═══ 提供資料

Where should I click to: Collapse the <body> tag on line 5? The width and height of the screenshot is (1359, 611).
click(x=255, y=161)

══════
═══ 提供資料

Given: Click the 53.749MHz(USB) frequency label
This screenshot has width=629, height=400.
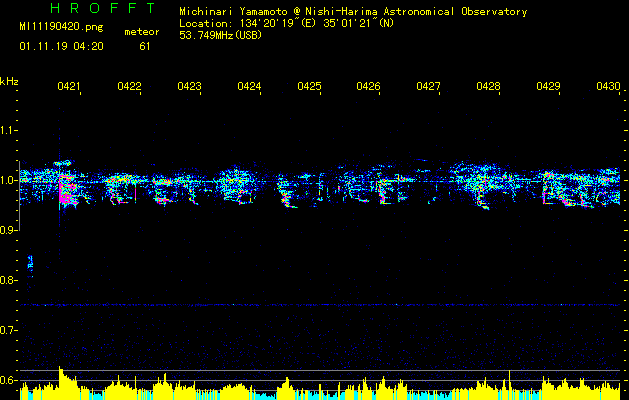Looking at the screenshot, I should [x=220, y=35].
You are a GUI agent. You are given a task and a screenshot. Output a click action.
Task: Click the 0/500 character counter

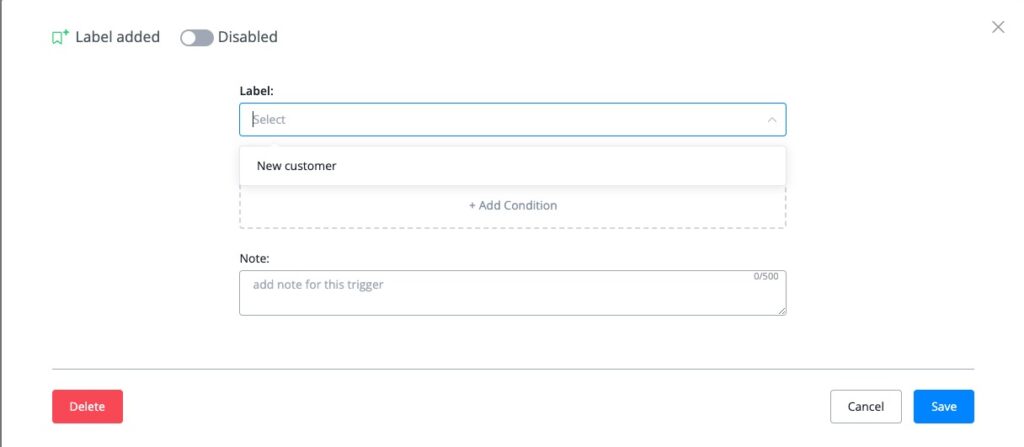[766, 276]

══════

記述問題
「Where should I」を含む行から「click(x=255, y=161)」を含む行までを、指示の文も含めてすべて書き直しなさい。その際、解答の座標の値を1.25倍に拡大し、小数点以下を四捨五入して整数にすること。

最終結果
Where should I click to: Collapse the <body> tag on line 5? The width and height of the screenshot is (1359, 611).
click(x=319, y=201)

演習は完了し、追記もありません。